I'd been warned, in hushed tones, by various US musicians and friends,
about Extra Life, but nothing prepares you for the sheer dazzling beauty
of 'Secular Works'. This is avant rock at its most original, sensual
and pleasurable. Led by New York based musician/vocalist/composer
Charlie Looker, Extra Life are born of that whirlpool of creativity happening
right now where contemporary composition and the full gamut of rock/pop/indie
sounds meet. Here, the initial ingredients are unlikely but delicious
combinations of Arvo Part plainsong and The Smiths, of medieval and early
music and experimental percussion with eighties' indie.
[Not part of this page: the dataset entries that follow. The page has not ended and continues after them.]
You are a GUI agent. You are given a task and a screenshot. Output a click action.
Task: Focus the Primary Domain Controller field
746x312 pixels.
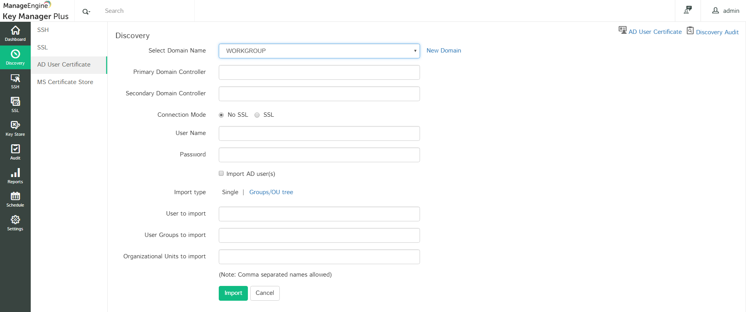tap(319, 72)
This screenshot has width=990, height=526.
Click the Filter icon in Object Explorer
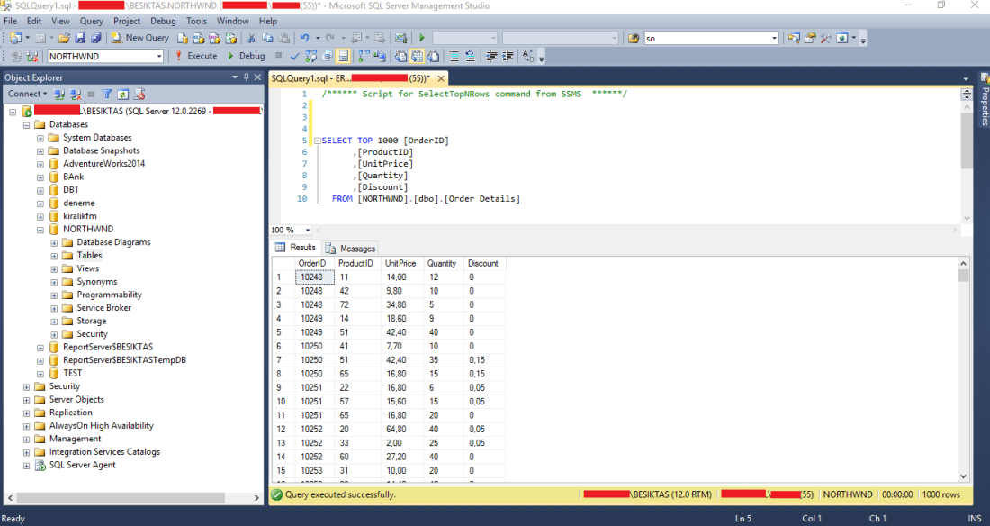pos(105,94)
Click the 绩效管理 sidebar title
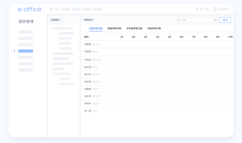 point(26,22)
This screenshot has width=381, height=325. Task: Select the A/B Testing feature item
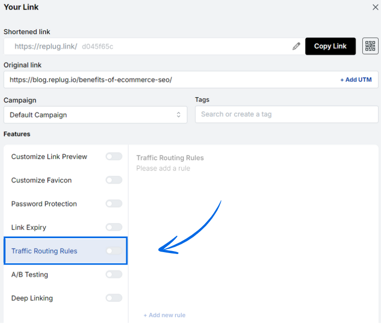coord(30,275)
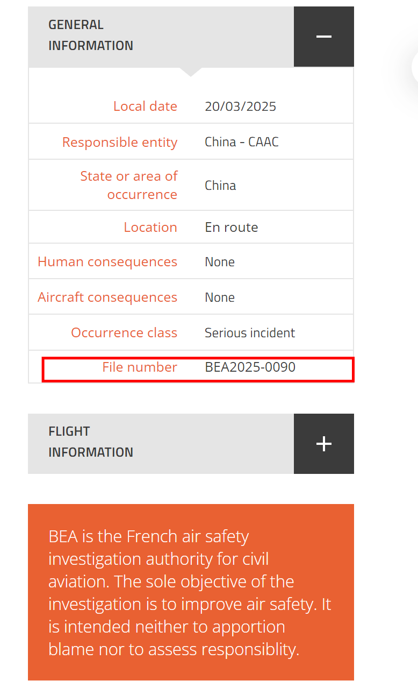Click the Location label
Viewport: 418px width, 681px height.
point(150,227)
And then its taken
somewhere else, somewhere actually, genuinely unique. Looker's voice
is exquisite, and, to top it all, he has something to say with it: glimpses
of the bleak yet moving underbelly of modern life, poetic city drama, hints
of dangerous emotion. Opener Blackmail Blues is the breathtaking curtain-raiser,
the overture to what feels like a seven-part opera as much as an album:
an hypnotic six-beat raga over which Charlie Looker's fallen angel voice
soars, wavers and dances, climaxing in an astonishingly performed glitch-out.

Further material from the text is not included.